■ **Text section**
━━━━━━━━━━━━━━━━━━━━

It has often been argued, as it was in this case, that measures brought under the security exceptions are self-judging in nature and cannot be reviewed by a WTO tribunal. This argument was categorically rejected by the Panel in this decision. The Panel, in light of the drafting history of the GATT, concluded that while a member has leeway to determine what it considers as an essential security interest and the measure needed to protect it, the WTO will have to objectively evaluate whether the measures are in accordance with the enumerated requirements. To argue that such measures are beyond the scrutiny of the WTO would undermine the fundamental tenets of this institution, which aims at securing stability and predictability in trade amongst nations. If such an interpretation is supported, any member can pass measures inconsistent with the GATS and circumvent its framework under the garb of securing essential security interests and not be scrutinised for such actions.
The enumerated circumstances under Article XIV bis relate to measures on supply of services pertaining to provisioning of military establishments;relating to fissionable and fusionable material; and taken during wartime or other emergencies in international relations. The DSB has to test whether the measure objectively pertains to any of these three situations. Evidently, the measure in question does not pertain to the first two circumstances, and has not been taken during wartime. Hence, the question that requires attention is whether the phrase “other emergencies in international relations” can be used to justify India’s step.
The Panel addressed the scope of this phrase as well in the decision in Russia – Traffic in Transit. It noted that, as per the sentence, and in the context of the provision itself, political or economic differences between members were not sufficient to classify it as an emergency in international relations. Such a conflict, while serious in a political sense, does not fall under the ambit of this phrase. The Panel held that the phrase appears to refer to a situation of armed conflict,latent armed conflict, heightened tension, general instability engulfing or surrounding a state. Therefore, the measure in question, seeking to curb opportunistic FDI, would not fall under the exceptions carved in the GATS.
Therefore, having stated the caveat that China’s success in such a litigation is entirely dependent on India’s sectoral commitment and not FDI broadly as a concept, India on a prima facie basis has adopted a discriminatory measure under the GATS, the relevant agreement to challenge such a measure. Further, its efficacy is also questionable when one considers the fact that Chinese investors often also invest from offshore companies based in Mauritius or Singapore – India’s biggest sources of FDI. It remains to be seen if the measure causes more harm than gain.

━━━━━━━━━━━━━━━━━━━━

■ **Data extract**
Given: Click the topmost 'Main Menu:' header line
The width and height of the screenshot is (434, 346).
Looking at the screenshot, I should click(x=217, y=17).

━━━━━━━━━━━━━━━━━━━━

■ **Work request 1**
From the security exceptions text, quote everything from "The Panel addressed" down to "in the GATS.".
■ **Work request 2**
According to the security exceptions text, why would placing security measures beyond WTO scrutiny undermine the institution? Answer in one to three sentences.

■ **Answer space 1**
The Panel addressed the scope of this phrase as well in the decision in Russia – Traffic in Transit. It noted that, as per the sentence, and in the context of the provision itself, political or economic differences between members were not sufficient to classify it as an emergency in international relations. Such a conflict, while serious in a political sense, does not fall under the ambit of this phrase. The Panel held that the phrase appears to refer to a situation of armed conflict,latent armed conflict, heightened tension, general instability engulfing or surrounding a state. Therefore, the measure in question, seeking to curb opportunistic FDI, would not fall under the exceptions carved in the GATS.

■ **Answer space 2**
It would undermine the WTO's basic aim of securing stability and predictability in trade among nations. Any member could then pass measures inconsistent with the GATS and circumvent its framework under the guise of protecting essential security interests, without being scrutinized for doing so.